_Task inputs_
═══

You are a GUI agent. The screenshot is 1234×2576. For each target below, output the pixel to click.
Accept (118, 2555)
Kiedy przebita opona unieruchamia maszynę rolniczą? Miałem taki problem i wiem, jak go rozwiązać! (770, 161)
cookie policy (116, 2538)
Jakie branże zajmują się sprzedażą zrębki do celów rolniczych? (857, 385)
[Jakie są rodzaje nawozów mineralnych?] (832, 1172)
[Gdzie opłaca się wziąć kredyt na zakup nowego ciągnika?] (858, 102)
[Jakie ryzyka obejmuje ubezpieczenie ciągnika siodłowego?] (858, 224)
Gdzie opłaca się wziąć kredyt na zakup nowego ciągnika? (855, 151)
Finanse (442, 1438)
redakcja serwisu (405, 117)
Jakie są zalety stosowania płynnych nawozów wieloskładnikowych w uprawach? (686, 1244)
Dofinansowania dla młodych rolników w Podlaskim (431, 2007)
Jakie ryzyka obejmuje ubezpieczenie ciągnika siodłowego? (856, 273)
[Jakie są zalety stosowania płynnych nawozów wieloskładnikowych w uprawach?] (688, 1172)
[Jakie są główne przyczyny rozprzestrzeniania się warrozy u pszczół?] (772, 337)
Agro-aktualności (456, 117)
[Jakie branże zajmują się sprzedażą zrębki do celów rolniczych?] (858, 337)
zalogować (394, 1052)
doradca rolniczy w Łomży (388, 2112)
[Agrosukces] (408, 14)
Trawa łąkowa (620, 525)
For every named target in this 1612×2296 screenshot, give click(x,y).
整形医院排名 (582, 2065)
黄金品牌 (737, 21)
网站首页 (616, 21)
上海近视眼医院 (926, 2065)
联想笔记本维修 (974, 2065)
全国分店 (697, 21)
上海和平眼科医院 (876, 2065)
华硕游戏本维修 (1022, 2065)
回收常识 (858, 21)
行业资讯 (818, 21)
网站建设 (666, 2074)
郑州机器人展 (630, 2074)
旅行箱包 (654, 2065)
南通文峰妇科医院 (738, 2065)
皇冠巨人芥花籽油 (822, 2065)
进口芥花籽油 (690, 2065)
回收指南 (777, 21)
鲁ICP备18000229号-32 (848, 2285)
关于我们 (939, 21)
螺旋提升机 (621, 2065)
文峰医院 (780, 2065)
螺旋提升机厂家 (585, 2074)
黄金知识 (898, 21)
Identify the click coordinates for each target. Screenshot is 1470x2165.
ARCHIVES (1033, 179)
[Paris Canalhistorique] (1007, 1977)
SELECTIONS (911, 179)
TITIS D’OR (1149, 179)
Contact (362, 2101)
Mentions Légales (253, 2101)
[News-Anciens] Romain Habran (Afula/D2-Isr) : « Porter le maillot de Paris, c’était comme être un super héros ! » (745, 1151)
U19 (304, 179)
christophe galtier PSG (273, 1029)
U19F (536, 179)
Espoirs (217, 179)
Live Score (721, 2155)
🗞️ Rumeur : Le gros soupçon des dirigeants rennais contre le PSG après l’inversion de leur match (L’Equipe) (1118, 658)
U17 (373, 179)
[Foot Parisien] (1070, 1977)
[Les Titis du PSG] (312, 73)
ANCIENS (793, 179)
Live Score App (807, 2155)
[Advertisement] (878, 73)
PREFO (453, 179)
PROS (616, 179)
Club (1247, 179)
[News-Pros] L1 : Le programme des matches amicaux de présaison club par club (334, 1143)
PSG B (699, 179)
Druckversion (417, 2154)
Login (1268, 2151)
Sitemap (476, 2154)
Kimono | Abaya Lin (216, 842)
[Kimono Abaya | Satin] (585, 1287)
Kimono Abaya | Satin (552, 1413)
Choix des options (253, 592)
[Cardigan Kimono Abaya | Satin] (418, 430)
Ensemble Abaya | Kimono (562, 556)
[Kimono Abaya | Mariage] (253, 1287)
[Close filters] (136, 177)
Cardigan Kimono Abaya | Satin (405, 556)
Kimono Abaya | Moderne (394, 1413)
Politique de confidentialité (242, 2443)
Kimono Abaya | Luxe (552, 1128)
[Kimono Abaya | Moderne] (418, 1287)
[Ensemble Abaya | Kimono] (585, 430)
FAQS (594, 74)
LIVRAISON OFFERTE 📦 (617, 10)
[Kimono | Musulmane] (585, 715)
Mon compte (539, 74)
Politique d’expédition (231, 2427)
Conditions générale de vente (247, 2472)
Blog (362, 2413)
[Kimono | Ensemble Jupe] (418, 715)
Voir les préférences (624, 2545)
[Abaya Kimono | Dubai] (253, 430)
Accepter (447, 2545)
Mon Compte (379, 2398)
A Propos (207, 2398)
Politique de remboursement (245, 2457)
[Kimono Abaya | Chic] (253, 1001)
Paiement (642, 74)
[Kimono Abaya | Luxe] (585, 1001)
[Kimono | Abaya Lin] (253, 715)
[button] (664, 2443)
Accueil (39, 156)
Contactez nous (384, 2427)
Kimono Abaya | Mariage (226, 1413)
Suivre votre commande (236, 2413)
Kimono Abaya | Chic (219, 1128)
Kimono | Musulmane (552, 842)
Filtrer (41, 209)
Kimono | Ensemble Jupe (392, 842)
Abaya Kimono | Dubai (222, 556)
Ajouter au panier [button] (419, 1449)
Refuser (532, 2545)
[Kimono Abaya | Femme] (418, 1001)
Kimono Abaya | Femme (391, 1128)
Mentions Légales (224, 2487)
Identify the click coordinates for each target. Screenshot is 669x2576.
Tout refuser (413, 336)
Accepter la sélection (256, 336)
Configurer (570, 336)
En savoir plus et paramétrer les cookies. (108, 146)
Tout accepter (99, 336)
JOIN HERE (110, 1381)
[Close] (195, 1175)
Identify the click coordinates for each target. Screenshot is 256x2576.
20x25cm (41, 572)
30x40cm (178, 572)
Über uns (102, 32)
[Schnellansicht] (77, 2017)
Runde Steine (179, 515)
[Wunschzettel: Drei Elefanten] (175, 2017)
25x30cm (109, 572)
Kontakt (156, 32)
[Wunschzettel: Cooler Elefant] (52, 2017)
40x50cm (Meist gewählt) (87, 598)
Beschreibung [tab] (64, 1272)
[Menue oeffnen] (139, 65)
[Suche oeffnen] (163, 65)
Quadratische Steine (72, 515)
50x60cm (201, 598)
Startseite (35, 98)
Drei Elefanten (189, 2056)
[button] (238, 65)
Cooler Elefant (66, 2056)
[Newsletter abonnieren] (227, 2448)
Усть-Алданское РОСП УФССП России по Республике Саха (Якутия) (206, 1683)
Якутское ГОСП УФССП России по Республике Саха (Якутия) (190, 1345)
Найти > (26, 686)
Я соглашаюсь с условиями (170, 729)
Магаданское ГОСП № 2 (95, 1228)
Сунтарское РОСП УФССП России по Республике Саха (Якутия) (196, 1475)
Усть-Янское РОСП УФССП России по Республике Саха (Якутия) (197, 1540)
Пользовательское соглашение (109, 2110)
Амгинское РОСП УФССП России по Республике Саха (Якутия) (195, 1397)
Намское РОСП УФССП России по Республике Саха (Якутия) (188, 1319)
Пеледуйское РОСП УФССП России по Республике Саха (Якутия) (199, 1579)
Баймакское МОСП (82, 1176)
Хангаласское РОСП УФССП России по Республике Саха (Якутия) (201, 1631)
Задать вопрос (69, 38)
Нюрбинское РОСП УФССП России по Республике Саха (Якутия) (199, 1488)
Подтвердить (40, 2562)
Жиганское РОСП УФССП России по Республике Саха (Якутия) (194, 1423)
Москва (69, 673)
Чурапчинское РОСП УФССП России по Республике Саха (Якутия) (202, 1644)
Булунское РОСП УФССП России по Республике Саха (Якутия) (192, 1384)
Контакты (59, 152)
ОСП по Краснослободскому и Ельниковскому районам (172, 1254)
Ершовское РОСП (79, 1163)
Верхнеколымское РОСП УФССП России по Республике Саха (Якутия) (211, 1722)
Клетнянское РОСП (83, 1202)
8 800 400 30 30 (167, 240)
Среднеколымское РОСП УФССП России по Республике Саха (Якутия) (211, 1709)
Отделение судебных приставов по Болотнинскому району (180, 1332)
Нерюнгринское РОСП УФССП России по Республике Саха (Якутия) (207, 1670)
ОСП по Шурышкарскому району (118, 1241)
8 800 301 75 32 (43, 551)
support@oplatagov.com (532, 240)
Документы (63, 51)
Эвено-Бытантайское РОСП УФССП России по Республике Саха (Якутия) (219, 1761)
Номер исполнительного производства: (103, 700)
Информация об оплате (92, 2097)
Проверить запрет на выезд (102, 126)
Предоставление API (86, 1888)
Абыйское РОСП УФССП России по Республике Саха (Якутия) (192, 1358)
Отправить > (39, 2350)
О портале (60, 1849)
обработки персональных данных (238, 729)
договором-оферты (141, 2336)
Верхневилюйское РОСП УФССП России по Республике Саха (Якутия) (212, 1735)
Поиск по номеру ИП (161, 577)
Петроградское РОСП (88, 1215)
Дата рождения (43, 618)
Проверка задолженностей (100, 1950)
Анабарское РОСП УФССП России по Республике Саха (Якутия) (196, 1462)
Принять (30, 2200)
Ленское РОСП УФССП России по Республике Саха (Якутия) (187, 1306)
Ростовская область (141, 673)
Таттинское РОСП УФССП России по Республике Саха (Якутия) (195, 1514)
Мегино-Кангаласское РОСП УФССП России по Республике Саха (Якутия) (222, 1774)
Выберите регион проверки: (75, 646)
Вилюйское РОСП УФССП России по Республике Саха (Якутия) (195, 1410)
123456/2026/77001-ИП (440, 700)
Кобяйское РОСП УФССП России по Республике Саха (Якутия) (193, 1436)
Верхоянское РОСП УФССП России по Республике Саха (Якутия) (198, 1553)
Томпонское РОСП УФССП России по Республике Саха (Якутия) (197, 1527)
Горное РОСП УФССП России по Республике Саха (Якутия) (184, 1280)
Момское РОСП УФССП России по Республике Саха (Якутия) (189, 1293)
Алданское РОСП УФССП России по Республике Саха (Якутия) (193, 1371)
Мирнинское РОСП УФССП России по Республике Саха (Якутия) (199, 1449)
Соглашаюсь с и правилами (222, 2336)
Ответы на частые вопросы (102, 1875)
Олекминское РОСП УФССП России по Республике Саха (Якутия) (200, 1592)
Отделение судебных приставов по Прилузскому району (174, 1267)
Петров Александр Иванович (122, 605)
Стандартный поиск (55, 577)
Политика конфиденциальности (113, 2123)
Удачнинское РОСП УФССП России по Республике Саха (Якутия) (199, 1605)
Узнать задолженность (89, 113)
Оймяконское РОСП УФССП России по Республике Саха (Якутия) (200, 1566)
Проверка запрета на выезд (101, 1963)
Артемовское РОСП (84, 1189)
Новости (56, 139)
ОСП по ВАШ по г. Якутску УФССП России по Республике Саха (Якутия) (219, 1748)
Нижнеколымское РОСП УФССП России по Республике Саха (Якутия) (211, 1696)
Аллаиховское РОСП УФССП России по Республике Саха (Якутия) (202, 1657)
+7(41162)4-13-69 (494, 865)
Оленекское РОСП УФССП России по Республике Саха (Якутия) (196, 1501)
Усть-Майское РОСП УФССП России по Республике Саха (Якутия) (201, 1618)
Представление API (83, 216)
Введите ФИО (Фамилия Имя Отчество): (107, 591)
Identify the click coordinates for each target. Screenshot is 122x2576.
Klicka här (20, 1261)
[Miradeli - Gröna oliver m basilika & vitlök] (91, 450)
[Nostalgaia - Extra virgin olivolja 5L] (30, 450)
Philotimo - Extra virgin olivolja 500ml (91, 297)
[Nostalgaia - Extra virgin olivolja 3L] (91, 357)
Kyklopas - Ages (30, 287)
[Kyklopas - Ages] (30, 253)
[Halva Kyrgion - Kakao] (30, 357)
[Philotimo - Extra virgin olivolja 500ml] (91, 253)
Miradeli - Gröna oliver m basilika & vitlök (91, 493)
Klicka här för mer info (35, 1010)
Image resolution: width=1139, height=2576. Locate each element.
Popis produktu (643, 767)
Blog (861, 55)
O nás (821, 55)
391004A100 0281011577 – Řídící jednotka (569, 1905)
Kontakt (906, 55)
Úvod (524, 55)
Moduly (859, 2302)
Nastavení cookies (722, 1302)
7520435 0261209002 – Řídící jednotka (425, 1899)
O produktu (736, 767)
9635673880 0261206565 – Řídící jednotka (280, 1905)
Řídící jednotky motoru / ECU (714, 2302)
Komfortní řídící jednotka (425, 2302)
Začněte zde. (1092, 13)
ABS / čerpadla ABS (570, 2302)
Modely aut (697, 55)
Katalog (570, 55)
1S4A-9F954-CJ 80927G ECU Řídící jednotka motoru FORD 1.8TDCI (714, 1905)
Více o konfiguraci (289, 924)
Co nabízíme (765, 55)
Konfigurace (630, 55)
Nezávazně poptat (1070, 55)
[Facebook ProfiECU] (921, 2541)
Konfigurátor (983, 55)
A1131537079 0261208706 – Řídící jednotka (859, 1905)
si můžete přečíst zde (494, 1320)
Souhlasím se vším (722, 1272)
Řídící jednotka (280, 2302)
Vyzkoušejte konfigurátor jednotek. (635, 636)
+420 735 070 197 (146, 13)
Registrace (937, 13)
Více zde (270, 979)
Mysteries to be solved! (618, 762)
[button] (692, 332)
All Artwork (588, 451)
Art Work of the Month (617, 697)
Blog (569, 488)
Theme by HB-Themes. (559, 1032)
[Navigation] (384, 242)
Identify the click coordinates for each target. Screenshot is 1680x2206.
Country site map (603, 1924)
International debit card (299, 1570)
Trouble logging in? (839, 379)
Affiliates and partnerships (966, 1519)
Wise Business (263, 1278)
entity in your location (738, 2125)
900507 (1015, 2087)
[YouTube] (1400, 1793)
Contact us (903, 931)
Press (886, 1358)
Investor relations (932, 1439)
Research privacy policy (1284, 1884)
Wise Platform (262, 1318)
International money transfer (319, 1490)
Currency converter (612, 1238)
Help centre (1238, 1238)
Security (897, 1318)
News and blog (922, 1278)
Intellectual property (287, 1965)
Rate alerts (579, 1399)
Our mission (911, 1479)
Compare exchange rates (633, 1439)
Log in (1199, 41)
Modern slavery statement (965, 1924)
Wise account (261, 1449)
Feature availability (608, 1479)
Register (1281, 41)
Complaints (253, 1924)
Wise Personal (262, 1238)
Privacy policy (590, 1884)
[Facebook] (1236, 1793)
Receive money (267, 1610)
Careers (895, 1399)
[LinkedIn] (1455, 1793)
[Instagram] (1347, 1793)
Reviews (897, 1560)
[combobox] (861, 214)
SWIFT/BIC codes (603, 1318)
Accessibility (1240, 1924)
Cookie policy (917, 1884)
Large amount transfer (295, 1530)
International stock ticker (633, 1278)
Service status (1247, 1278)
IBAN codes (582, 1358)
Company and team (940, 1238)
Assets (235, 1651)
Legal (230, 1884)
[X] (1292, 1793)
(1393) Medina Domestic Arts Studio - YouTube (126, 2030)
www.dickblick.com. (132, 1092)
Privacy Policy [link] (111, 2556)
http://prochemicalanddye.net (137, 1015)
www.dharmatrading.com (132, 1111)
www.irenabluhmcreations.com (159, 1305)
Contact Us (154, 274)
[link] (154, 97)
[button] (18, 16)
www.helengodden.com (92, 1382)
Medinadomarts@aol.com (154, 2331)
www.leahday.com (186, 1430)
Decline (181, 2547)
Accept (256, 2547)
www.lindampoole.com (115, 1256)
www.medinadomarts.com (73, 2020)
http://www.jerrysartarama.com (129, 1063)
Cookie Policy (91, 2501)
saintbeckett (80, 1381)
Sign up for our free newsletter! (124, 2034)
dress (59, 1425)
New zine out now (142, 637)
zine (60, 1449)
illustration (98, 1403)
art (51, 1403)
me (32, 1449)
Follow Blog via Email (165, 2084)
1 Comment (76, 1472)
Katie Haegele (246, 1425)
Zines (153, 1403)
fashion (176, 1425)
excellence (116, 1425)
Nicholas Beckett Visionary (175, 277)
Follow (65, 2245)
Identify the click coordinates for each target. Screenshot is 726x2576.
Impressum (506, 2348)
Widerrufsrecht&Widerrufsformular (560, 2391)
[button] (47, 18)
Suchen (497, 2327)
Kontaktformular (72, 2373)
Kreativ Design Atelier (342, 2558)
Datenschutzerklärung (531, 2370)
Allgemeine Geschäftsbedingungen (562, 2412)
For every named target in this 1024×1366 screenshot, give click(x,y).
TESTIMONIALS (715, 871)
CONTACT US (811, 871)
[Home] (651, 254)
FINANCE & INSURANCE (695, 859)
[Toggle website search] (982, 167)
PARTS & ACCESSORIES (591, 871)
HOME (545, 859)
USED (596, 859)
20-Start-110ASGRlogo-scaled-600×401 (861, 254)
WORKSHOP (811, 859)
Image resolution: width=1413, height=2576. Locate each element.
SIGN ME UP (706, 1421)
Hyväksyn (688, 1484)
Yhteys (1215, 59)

═══

For this task, copy every line of the material in which "opłaca" appears.

_Exercise result_
[Gdzie opłaca się wziąć kredyt na zakup nowego ciągnika?] (858, 102)
Gdzie opłaca się wziąć kredyt na zakup nowego ciągnika? (855, 151)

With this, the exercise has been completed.